I prefer lights that can be attached to flex tubing used as exhaust tubing.  An "O" clamp around the exhaust port on the light, and you run the 4" or 6" or up to 12" exhaust ducting either directly to the inline fan, or to a reducer (so ducting from two or three lights are input into a T or a 3 end fixture and it reduces to a single out port, which is then run to the inline fan, and from there the ducting is run to an exhaust port in the wall / ceiling and outside.  If smell is an issue you can add an inline carbon filter and they work great, the odor is gone in a properly fitted and sized carbon linline filter.

I reccomend a drier exhaust port on the outside of the house, paint it the same color as the house exterior and have the type with a small grill and lots of little slats which close when the fan is not on - so insects cannot work their way up the ducting and into your room.
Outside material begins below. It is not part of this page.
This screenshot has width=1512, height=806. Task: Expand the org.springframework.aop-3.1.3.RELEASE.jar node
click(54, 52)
Final and IMPORTANT note which is also overlooked far too often.
OVERSIZE your FAN.  I first bought a 8" fan for a 15x15' room with three lights, two 600w and one 400w and thought that was sufficient.  Well, it was pressed into duty and did work, but I had to run it at full speed all the time to keep the room air at sufficient output flow.  Later I upsized to a 12" Vortex fan, and kept the 6" ducting but had a duct fitting with 6" on one end and an expansion to a 12" output.  This fan was far more powerful and thus I could run it at half its total speed, reducing the noise by a great deal.  The 8" fan on full speed sounded like an industrial fan running in the back room, people using the adjacent bathroom commented a few times, asking what was running in the next room that was so loud.  Now with a 12" you can not hear it at all, it moves more out more easily, I can upsize the lights or add to them if need be, and my plants have a constant flow of fresh air - from an input side with a series of filters to keep bugs and airborn crap out, felt, oiled cloth, ect, and an output fan which moves something like 10x the volume of the air in the room every hour.  The lights stay warm, but I have touched a hood by accident and didnt get burned, and I think that also leads to a longer bulb life.
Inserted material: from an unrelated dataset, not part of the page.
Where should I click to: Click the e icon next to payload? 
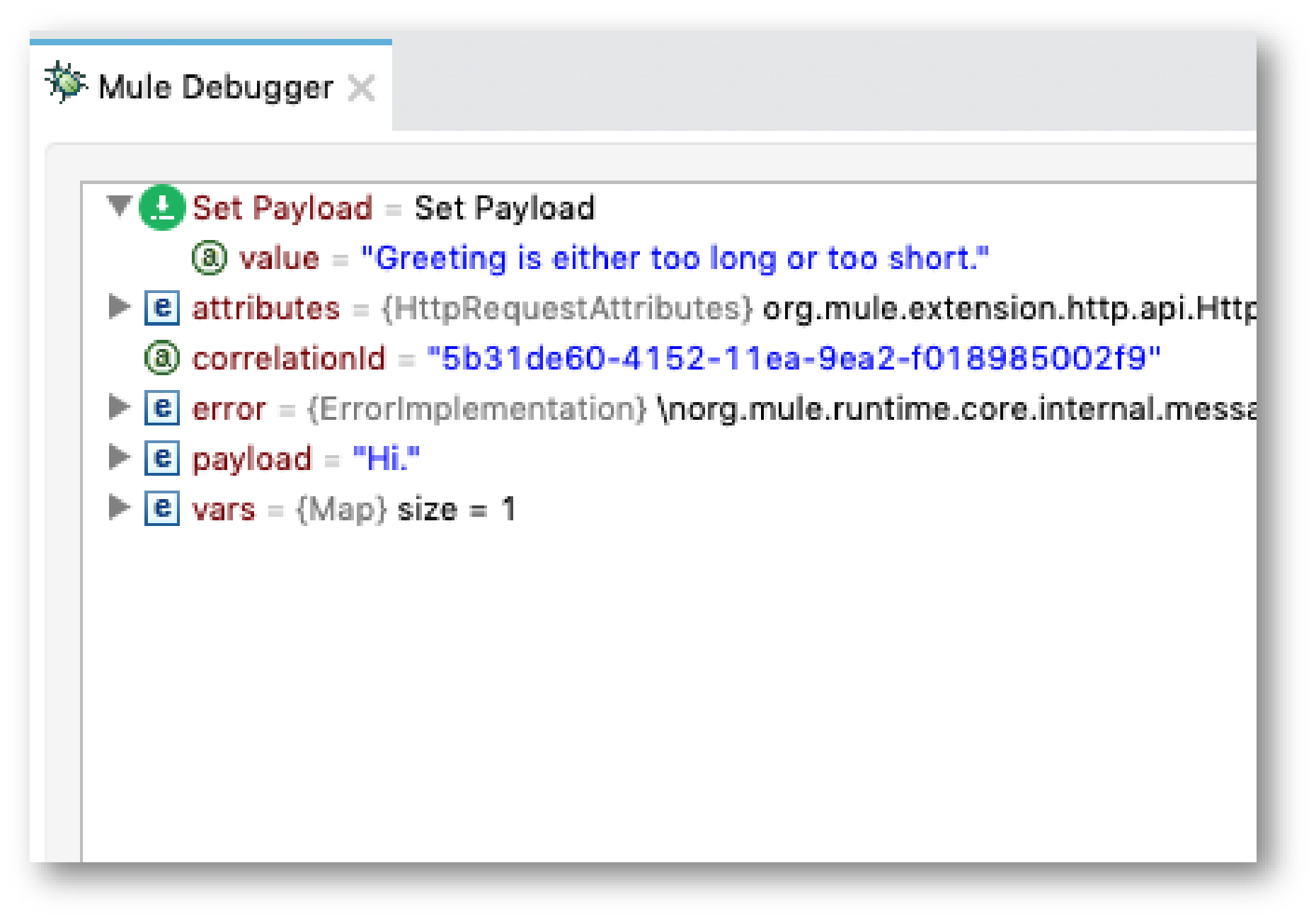point(161,459)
Just a contribution to those of you making your rooms, or (as I am) always working (sometimes just in my head) on ways to make the room better.
Guru_Gil


----------



## LaserKittensGoPewPew (Apr 11, 2007)

indeed. I was planning on hooking up 1 8" inline fan to low air over a single 600w. At the other end of the fixture I was going to hook up another 8" inline fan to **** all the air out. Think this would be enough to keep it cool? I don't have the space for a 12".


----------



## tango420 (Apr 11, 2007)

what did you tell the people asking about the noise?


----------



## hgih (Apr 12, 2007)

i think you should be using a light tight way of putting up a wall oltomnoddy something like panada film or mylar you dont want light leaking in during the dark periods


----------



## guru_gil (Apr 16, 2007)

I think that the single inline for the one 600 should be fine.  Make sure you can seal off the bottom with a lense, as they are calling the piece of glass that protects the bulb from contamination, as well as sealing off the bottom (for a given value of "sealing off") and allows you to pull cool air from across the bulb and down the ducting, out the back of the fan and outdoors.  I also reccomend one of those dial-a-speed adaptors which allows you to turn up or down the fan RPMs, to really find a sweet spot, as the "either ON or OFF" choice can be  a bit loud on full blast on.
Tango,  I live with wife and no kids on land we bought in the boondocks, and the room is in the far back of the house, so on the rare event someone would be coming over, I could 1) slip back and dial down the fan to an almost silent whisper, allowing that this cuts down in its effectiveness a whole lot, or since the room was adjascent to my bedroom I do not usually have people back there, I just gesture and say 'thats where my bedroom and office is and its a mess, sorry but inside me is a slob screaming to get out," or something.  My rule is a simple one, NO ONE I know KNOWS what I do.  And California has a legalized structure for medical marajuana, which allows for growing 8 plants or more if your doc says he feels that is called for.  Even so, keeping a secret is something two people can do, and even three, if one of them is dead.  So I dont tell anyone, and that works great for me.  No one noticed the fan when it was the overworked loud one, or at least no one did so and said anything.
Guru_gil


----------